Schweiz stimmt gegen Niqab
Eidgenossen votieren für Verbot der Vollverschleierung
GENF - Mit knapper Mehrheit haben sich die Schweizer für ein nationales Verhüllungsverbot ausgesprochen. Bei einer Volksabstimmung am Sonntag votierten 51,21 Prozent der Eidgenossen für das Verbot, wie das Schlussresultat am Sonntagabend zeigte. Der Bann richtet sich vor allem gegen Verschleierung mit Nikab oder Burka bei muslimischen Frauen.
Damit bescheren die Stimmberechtigten der rechtskonservativen Schweizerischen Volkspartei (SVP) einen Triumph – sie stand hinter der Volksinitiative „Ja zum Verhüllungsverbot“. Die Zustimmung zu dem Verbot sei „erfreulich“, betonte der SVP-Politiker Mike Egger. Und die Schweiz zieht nun mit Ländern wie Frankreich und Österreich gleich.
Der Politologe Urs Bieri sprach auf SRF von einem „Unbehagen“in der Bevölkerung, das den Ausschlag für das Verbot gab. Zum ersten Mal seit 2014 erzielt mit „Ja zum Verhüllungsverbot“eine Volksinitiative an den Schweizer Urnen eine Mehrheit.
Das Verhüllungsverbot wird in der Schweizer Verfassung verankert. Niemand darf sein Gesicht verhüllen an Orten, die öffentlich zugänglich sind. Das gilt etwa auf Straßen, im öffentlichen Verkehr, in Restaurants oder in der freien Natur. Auch Demonstranten dürfen ihr Gesicht künftig nicht mehr verstecken. Touristinnen müssen das Verbot ebenfalls beachten. Ausnahmen sollen nur möglich sein in Gotteshäusern und aus Gründen des einheimischen Brauchtums, der Sicherheit, der klimatischen Bedingungen oder der Gesundheit.

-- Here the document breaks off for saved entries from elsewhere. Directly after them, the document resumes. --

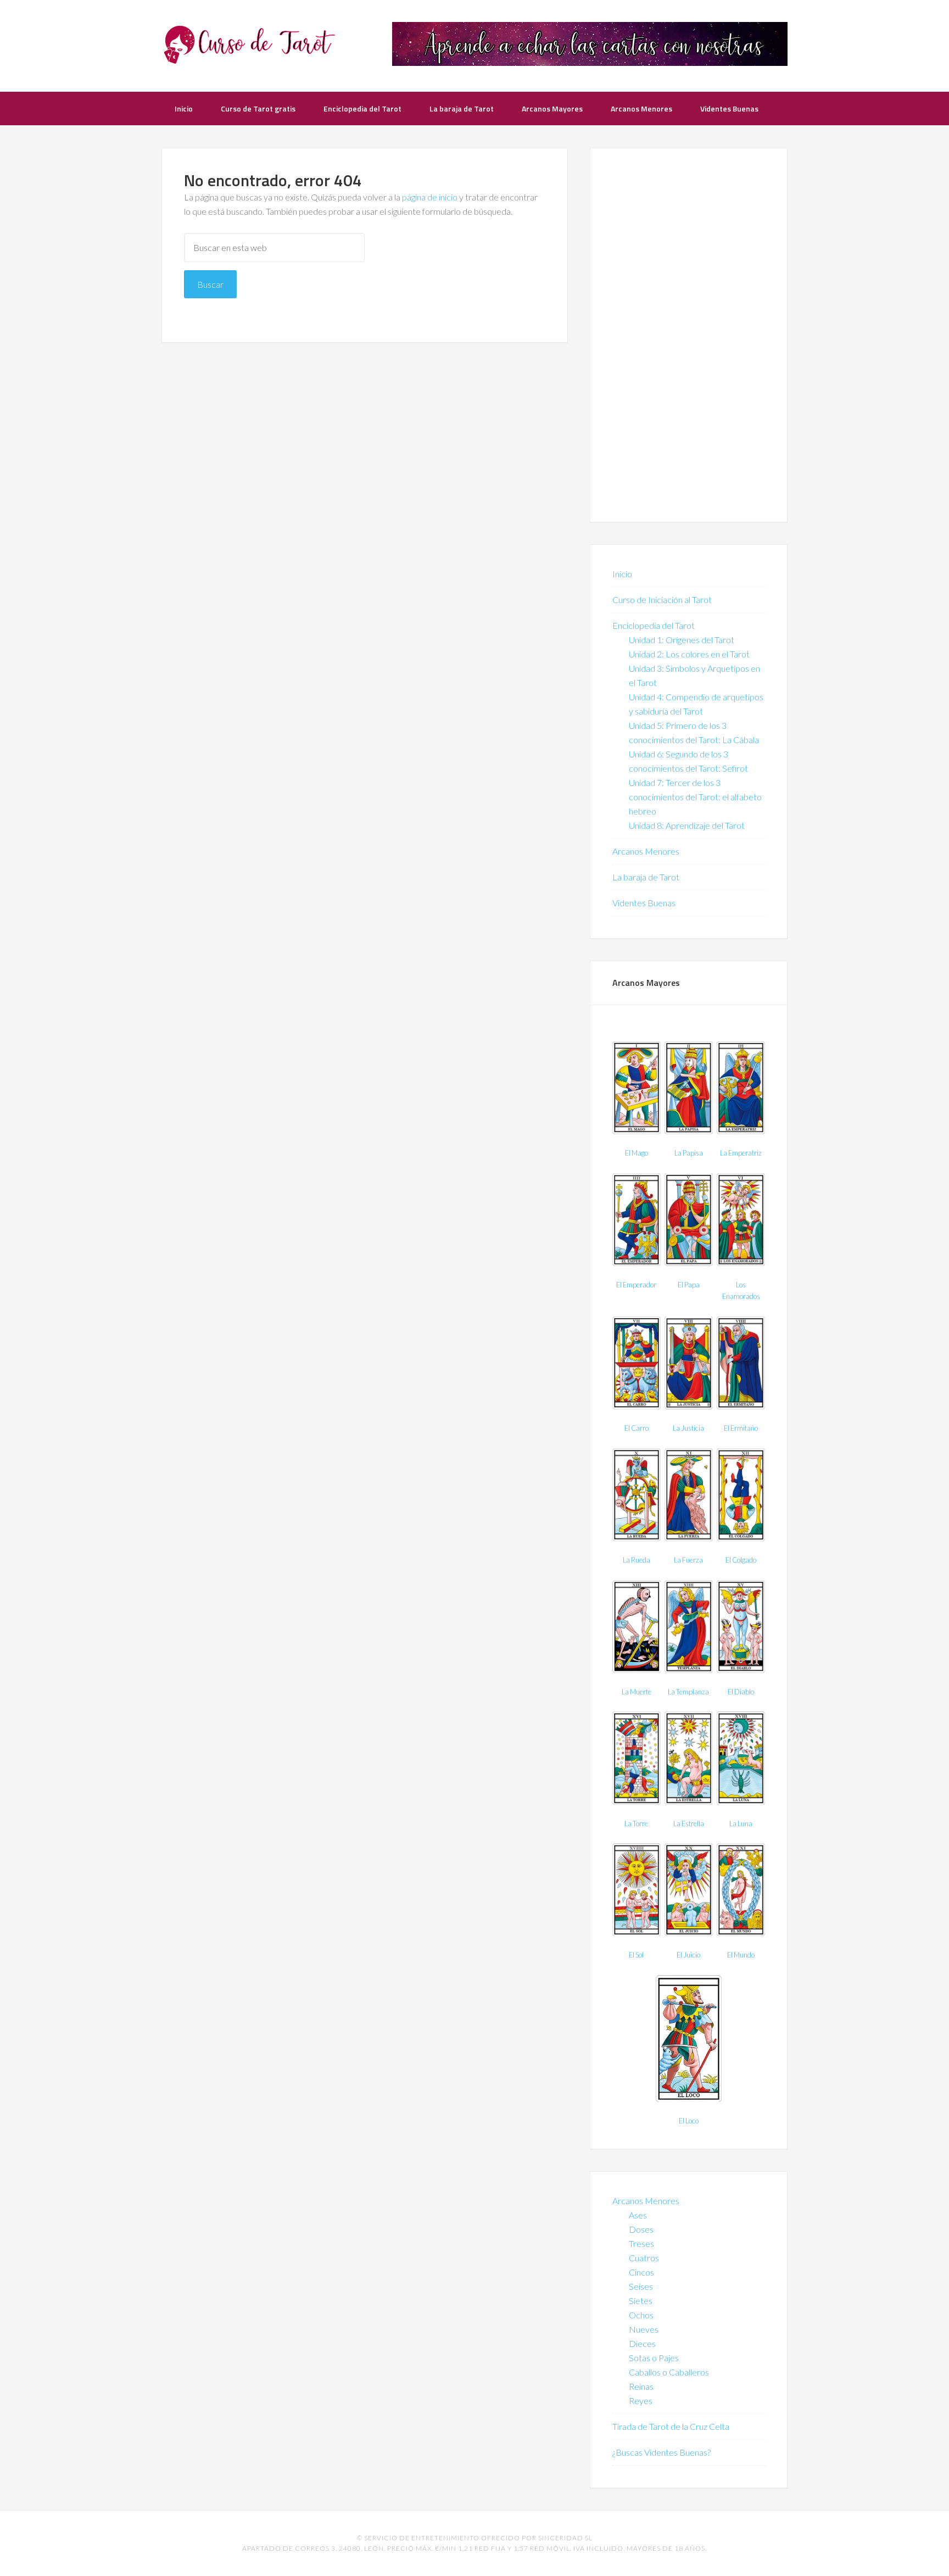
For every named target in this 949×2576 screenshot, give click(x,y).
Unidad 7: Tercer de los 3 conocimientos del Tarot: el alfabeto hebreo (695, 796)
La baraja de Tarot (645, 877)
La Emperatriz (741, 1152)
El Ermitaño (741, 1428)
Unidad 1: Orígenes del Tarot (681, 639)
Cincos (641, 2272)
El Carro (636, 1428)
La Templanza (688, 1691)
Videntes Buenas (644, 902)
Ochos (641, 2315)
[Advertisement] (688, 335)
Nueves (643, 2329)
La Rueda (636, 1559)
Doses (641, 2229)
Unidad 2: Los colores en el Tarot (689, 654)
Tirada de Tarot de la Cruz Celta (670, 2426)
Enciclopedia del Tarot (653, 625)
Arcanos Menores (645, 851)
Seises (641, 2286)
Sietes (640, 2300)
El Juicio (688, 1954)
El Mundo (741, 1954)
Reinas (641, 2386)
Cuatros (644, 2257)
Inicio (622, 573)
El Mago (636, 1152)
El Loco (689, 2120)
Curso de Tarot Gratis (249, 44)
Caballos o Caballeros (669, 2372)
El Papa (689, 1284)
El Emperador (636, 1284)
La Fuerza (688, 1559)
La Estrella (688, 1823)
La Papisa (688, 1152)
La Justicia (688, 1428)
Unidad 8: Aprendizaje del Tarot (687, 825)
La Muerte (636, 1691)
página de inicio (429, 197)
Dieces (642, 2343)
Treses (641, 2243)
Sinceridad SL (565, 2538)
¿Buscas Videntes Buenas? (661, 2452)
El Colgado (740, 1559)
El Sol (636, 1954)
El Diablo (741, 1691)
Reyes (640, 2400)
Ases (638, 2215)
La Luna (740, 1823)
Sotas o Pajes (654, 2357)
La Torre (636, 1823)
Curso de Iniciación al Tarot (662, 599)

Die SVP betonte in ihrer Kampagne, dass Gesichtsschleier wie der Niqab aus dem radikalen Islam stammten. Damit würden Frauen unterdrückt. Die Schweiz dürfe das nicht dulden. „Freie Menschen blicken einander ins Gesicht, wenn sie miteinander sprechen“, hieß es. „Niemand darf in der Schweiz, dem Land der Freiheit, gezwungen werden, sein Gesicht zu verhüllen.“Die SVP schürte gezielt Ängste: Auf Plakaten zeigte sie das Bild einer Frau, von der nur die grimmig blickenden Augen zu sehen waren. Der Rest des Gesichts war schwarz verhüllt. Darunter stand: „Extremisten stoppen!“
Andere Parteien wie die Sozialdemokraten (SP) lehnten die „BurkaInitiative“ab. Die Initiative sei heuchlerisch, sexistisch und rassistisch, erklärte die Frauengruppe der SP. Die SVP mache „keinen Hehl“aus ihrer Islamfeindlichkeit und stelle 400 000 Musliminnen und Muslime in der Schweiz an den Pranger.
Der Regierung und dem Parlament ging die Initiative „zu weit“. Justizministerin Karin Keller-Sutter betonte, Gesichtsverhüllung stelle in der Schweiz nur ein Randphänomen dar. Nach Untersuchungen leben dort nur 20 bis 30 Frauen, die sich das Gesicht aus religiösen Gründen verhüllen. Zudem ist es laut Keller-Sutter Sache der Kantone, Regeln zu erlassen. Tatsächlich hatten bereits St. Gallen und das Tessin ein Verhüllungsverbot eingeführt.